Às vezes esquecemos que o ser humano esta programado para correr riscos - podemos ter evoluído, mas lá no fundo continuamos a ser homens das cavernas e o que queremos é a adrenalina a subir, a pancada da endorfina e o prazer da dopamina. E a única maneira de aceder a este cocktail 100% natural é correr riscos. Porque é que os desportos radicais são tão populares? É a reacção humana a esta sociedade almofadada sem estímulos sem riscos e sem perigos em que vivemos. Tememos as radiações dos telemóveis que fritam neurónios e o gluten é mais perigoso que o Estado Islâmico. Dai que dizer que a velocidade mata e pedem-nos para andar devagar não funciona - não conduzimos depressa porque estamos com pressa mas porque aperta os botões certos, porque nos faz sentir humanos.

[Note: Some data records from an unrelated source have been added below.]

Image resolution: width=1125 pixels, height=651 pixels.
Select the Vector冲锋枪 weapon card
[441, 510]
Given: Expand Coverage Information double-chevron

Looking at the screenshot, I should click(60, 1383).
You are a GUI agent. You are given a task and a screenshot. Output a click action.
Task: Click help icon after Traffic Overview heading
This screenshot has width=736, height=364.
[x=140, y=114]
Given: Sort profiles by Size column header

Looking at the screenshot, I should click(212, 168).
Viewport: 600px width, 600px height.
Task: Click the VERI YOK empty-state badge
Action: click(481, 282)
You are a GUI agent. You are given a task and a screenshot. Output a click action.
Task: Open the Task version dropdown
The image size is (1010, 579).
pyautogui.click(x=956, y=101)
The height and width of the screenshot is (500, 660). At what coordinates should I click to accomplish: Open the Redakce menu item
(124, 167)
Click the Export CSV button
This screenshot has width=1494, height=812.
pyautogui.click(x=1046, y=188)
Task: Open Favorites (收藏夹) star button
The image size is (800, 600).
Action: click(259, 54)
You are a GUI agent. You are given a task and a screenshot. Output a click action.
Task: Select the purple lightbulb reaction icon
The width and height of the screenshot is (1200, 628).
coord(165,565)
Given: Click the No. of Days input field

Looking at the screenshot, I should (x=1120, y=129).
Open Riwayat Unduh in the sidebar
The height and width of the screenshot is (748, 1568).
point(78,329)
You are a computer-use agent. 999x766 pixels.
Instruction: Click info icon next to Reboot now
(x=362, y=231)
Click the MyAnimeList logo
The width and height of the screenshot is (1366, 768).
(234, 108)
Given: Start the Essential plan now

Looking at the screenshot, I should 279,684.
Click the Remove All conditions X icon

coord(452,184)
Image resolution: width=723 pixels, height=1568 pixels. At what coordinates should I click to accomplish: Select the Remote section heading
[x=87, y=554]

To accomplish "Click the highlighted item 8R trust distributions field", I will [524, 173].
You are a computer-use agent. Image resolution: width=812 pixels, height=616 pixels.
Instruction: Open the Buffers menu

E infelizmente um daqueles poucos sítios que apertava todos os botões certos poderá ter desaparecido para grande alegria do pessoal da higiene e segurança no trabalho - o Nurburgring implementou limites de velocidade em certas partes do temido circuito.

Algo que significa que também acabou a corrida aos recordes de volta no Nürburgring e com alguma sorte significará que alguns construtores deixem de testar os seus automóveis lá o que fará um certo James May muito feliz. 

Mas há uma luz ao fundo do túnel para aqueles que desejam aquela primordial sensação de perigo: o proprietário do Nürburgring irá rever estes limites no final do ano...o que provavelmente ira acontecer porque caso contrário todos aqueles centros de desenvolvimento em torno do circuito iram fechar as portas muito rapidamente.